On my way back from Udaipur I stopped at Chitorgarh, fifty miles away, to drive to the famous fortress city of Chitor, the former capital of Mewar.
The hill of Chitor lies on the flat land like a long mole or hog's back. All along its crest old tawny buildings with towers and turrets stretch in a broken line as if they formed the ridge of some old saurian's back with many of the spines broken. Rather beyond the centre the Tower of Victory, yellow and tawny as the rest of the buildings, appears sharply prominent. Trees circle the hill at its base and rising from among them the road leads steeply along and up the side of the cliff in one long zigzag. The slopes of the hill looked grey as I approached.

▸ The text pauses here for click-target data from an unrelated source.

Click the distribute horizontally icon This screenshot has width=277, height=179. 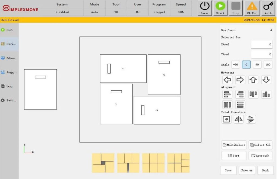pyautogui.click(x=227, y=105)
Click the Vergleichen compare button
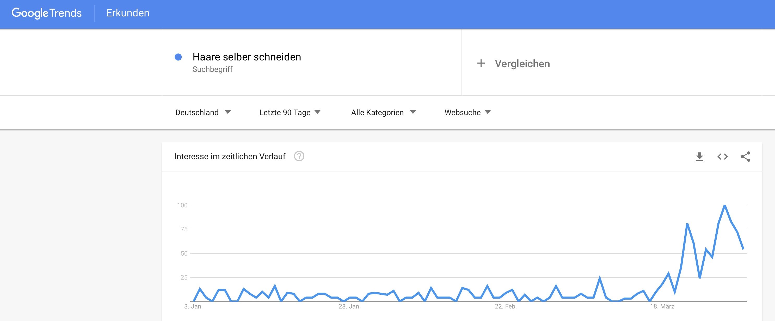The image size is (775, 321). coord(522,64)
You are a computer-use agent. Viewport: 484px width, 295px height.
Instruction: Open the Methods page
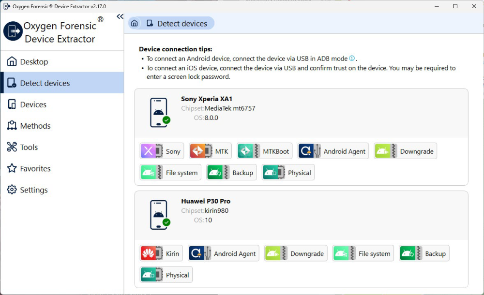pos(35,126)
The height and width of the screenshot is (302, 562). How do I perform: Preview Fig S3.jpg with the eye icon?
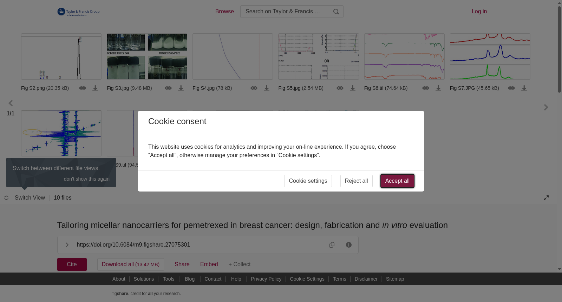(168, 88)
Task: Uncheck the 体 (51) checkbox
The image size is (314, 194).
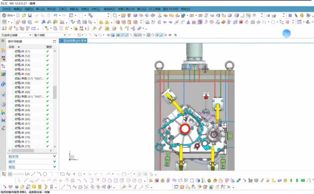Action: point(16,51)
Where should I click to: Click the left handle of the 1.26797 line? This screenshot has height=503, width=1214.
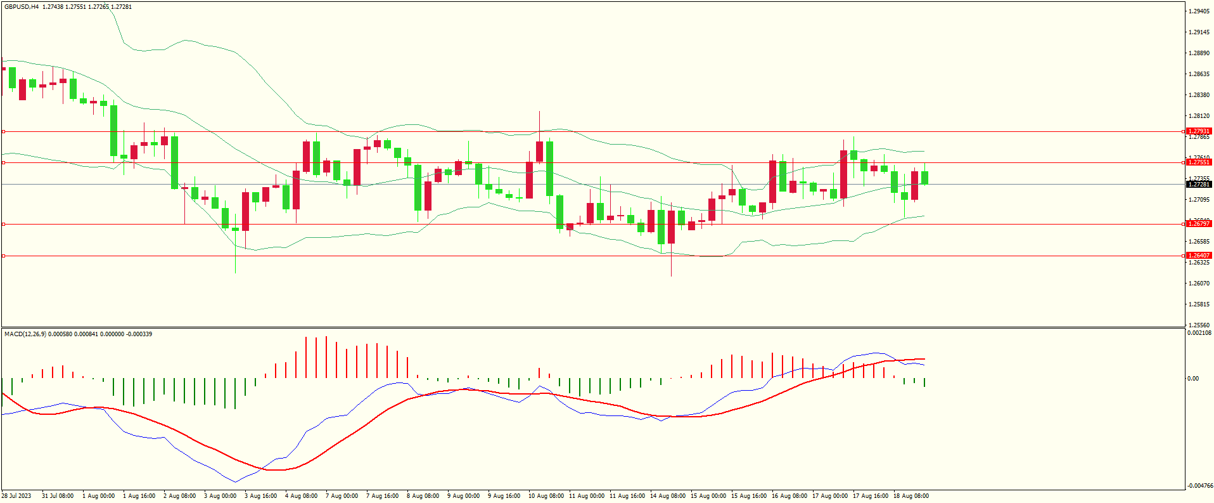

The tonga I had engaged to drive me from Chitorgarh crossed by a stone parapeted bridge the almost empty River Ghamberi, in the bed of which the bare rock jutted up in sloping shelves. We passed a cemetery and several fields of green barley, and the zigzag road up the hill looked more imposing the nearer we drew, with its eye-holed curtain wall, its bastions and towers. Still in the plain below, we now entered through the pointed arch of a gateway the bazaar of modern Chitor. It was full of dogs, pigeons, cattle and people,—a narrow crowded street at right angles to the hill. We turned by the large white Kotwali and a beautiful temple porch and passed houses with elaborately carved fronts having stone balconies with grey reliefs of elephant processions.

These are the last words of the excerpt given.